L'accident nucléaire à la centrale de Fukushima

Le 11 mars 2011, un tremblement de terre de forte magnitude suivi d’un tsunami ont dévasté une partie de la côte nord-est du Japon. Le tsunami a également fortement endommagé la centrale nucléaire de Fukushima et a entraîné l’accident nucléaire

Un tel accident ne pourrait pas se produire en Belgique. La Belgique n’est pas réputée comme fortement sismique et des tsunamis ne peuvent s’y produire. D’un point de vue technique, les réacteurs nucléaires belges ont divers avantages par rapport aux réacteurs de Fukushima. Les réacteurs à eau sous pression belges (PWR) possèdent trois circuits totalement indépendants pour deux aux réacteurs à eau bouillante (BWR) de Fukushima. En outre, les réacteurs nucléaires belges sont isolés de l’extérieur par une double enceinte de confinement. Les bâtiments des réacteurs belges sont aussi équipés de recombineurs passifs d’hydrogène ce qui élimine le risque d’explosion dû à l’hydrogène. Ce n’était pas le cas à Fukushima.

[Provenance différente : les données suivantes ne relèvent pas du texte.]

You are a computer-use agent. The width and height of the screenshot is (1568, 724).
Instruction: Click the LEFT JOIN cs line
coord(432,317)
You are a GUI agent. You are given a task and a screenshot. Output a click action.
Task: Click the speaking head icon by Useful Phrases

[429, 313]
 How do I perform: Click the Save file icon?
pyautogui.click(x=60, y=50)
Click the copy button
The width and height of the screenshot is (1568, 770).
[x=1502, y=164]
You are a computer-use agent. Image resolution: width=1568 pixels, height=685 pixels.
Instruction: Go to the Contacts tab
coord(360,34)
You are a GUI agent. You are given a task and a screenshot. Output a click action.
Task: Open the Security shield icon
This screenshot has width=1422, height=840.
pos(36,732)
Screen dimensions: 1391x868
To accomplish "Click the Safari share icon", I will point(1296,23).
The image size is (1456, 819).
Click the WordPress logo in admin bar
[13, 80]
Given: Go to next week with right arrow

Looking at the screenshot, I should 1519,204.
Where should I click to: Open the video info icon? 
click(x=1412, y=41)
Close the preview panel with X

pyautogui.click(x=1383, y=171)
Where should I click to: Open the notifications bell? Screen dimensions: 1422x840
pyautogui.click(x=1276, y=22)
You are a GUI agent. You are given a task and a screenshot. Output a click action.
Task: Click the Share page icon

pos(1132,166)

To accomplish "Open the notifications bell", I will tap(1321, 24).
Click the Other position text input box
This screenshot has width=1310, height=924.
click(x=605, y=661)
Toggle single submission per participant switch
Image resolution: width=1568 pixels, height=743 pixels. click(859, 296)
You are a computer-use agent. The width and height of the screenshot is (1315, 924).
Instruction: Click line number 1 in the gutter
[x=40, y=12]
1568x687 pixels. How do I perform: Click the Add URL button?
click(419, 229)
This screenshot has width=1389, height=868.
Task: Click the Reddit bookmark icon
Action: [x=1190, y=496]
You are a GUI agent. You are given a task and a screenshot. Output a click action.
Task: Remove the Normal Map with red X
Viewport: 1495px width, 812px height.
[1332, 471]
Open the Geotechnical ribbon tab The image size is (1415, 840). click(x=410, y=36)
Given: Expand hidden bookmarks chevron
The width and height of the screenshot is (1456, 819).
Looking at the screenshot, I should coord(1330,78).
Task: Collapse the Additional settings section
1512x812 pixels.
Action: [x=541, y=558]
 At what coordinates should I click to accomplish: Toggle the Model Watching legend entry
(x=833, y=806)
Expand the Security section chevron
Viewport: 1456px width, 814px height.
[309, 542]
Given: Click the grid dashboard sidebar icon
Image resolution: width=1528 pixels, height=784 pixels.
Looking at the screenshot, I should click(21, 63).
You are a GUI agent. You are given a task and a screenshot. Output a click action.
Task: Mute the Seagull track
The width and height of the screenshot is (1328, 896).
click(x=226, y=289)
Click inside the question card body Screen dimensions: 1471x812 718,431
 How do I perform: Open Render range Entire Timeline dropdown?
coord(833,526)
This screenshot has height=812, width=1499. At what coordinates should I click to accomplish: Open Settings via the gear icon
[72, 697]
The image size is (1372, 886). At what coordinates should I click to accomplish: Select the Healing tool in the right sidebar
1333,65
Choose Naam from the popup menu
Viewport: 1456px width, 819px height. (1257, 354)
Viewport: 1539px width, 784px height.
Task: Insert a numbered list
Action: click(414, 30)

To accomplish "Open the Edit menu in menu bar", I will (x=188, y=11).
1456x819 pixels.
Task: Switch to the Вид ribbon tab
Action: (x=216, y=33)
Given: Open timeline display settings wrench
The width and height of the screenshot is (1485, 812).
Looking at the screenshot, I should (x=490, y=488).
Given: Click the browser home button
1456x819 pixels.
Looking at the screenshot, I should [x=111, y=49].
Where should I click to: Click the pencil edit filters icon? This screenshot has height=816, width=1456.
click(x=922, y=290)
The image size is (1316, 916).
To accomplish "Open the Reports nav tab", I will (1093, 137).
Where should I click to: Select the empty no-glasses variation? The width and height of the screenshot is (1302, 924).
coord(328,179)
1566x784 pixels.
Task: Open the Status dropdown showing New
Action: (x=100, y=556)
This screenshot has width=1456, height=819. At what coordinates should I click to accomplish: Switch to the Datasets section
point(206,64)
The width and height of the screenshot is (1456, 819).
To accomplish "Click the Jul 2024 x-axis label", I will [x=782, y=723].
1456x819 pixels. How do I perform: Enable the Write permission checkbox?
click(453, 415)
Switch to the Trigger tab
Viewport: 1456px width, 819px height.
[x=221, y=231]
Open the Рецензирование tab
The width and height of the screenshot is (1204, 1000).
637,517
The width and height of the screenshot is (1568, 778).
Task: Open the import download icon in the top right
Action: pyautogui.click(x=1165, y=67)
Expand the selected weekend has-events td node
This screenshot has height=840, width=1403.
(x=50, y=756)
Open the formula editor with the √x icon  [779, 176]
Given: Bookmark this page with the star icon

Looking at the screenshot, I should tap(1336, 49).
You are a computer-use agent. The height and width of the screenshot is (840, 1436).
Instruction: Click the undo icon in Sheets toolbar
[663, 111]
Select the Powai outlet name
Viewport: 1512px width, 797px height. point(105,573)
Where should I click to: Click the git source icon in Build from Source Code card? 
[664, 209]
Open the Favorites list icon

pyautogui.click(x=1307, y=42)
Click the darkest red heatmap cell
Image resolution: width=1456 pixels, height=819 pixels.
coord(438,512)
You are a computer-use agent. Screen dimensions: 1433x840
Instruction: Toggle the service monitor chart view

Immédiatement après l’accident, un vaste plan a été déployé tant par les autorités pour gérer la contamination à l’extérieur du site que par l’exploitant Tepco pour gérer les différentes conséquences de l’accident.

Site de l’usine de retraitement et d’enrichissement de Rokkasho (source : JAEA).

La gestion des déchets nucléaires

Le Japon a opté pour le retraitement des assemblages de combustible usé. Depuis le début du programme nucléaire japonais, les assemblages sont retraités dans l’usine de La Hague en France. Aujourd’hui, le Japon construit l’usine de retraitement de Rokkasho. Elle devrait être opérationnelle en 2021.  

Les installations souterraines

Les déchets radioactifs issus du retraitement seront à l’avenir stocker définitivement dans des installations souterraines creusées dans des couches géologiques profondes et stables. Le Japon a créé un laboratoire de recherche dans le Nord du Japon appelé Horonobe Underground Research Center. L’objectif est de prouver sur des bases scientifiques et techniques la faisabilité et la sûreté d’un stockage géologique profond. Le planning des recherches s’étend sur 20 ans. En parallèle, NUMO (Nuclear Waste Management Organization of Japan) recherche les sites et les municipalités susceptibles d’accueillir ce stockage définitif. 


Sources : World Nuclear Association, Japan Atomic Industrial Forum, Japan Atomic Energy Agency, AIE, METI, NUMO, SFEN, AIEA.